# EXERCISE AIM
Copy out every line of the records below word for word, leaving out the pictures.

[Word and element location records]
---+---

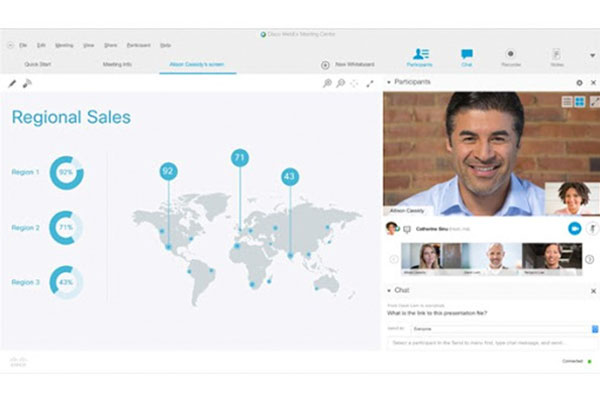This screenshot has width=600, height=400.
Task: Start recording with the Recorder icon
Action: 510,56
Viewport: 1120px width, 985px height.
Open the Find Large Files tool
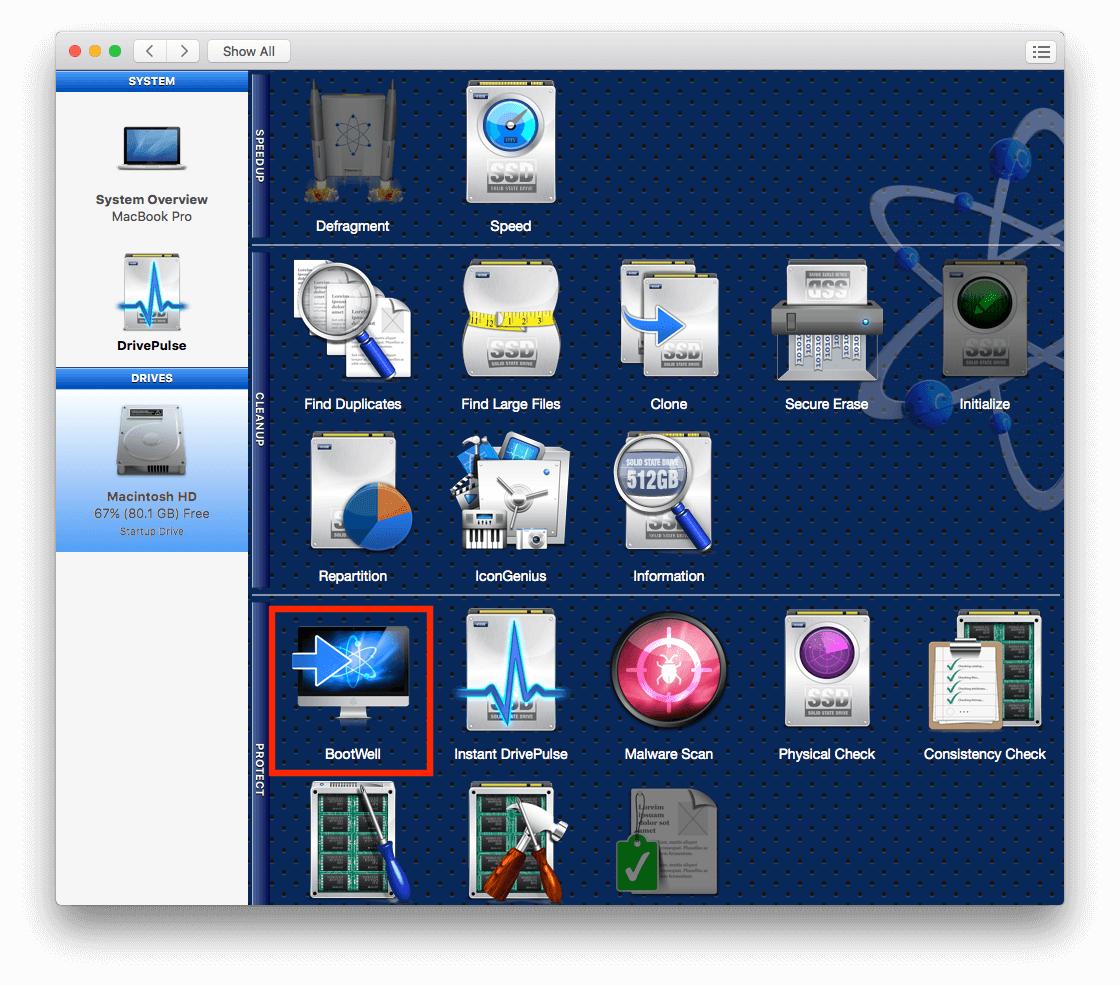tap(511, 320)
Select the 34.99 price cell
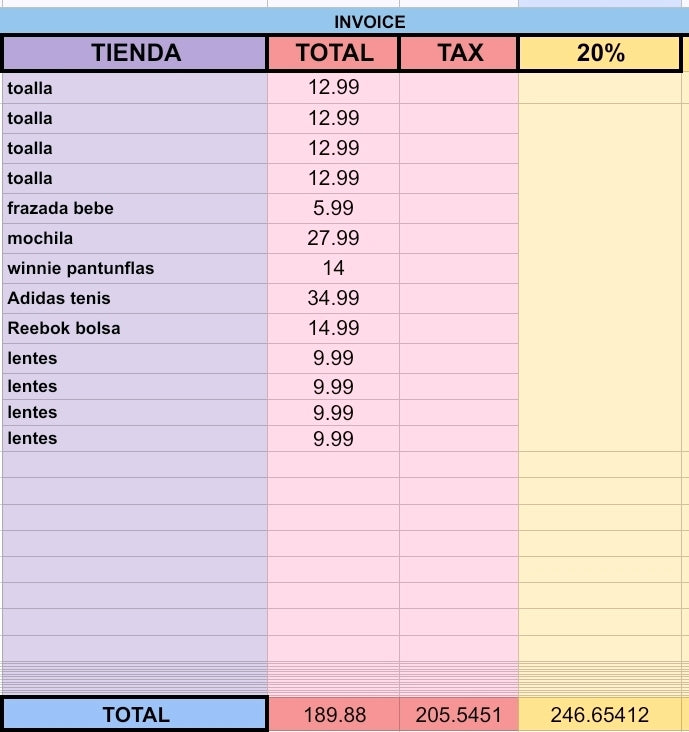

---+---

# EXPECTED OUTPUT
This screenshot has width=600, height=400.
Task: Start recording with the Recorder icon
Action: 510,56
Viewport: 1120px width, 985px height.
Open the Find Large Files tool
tap(511, 320)
Select the 34.99 price cell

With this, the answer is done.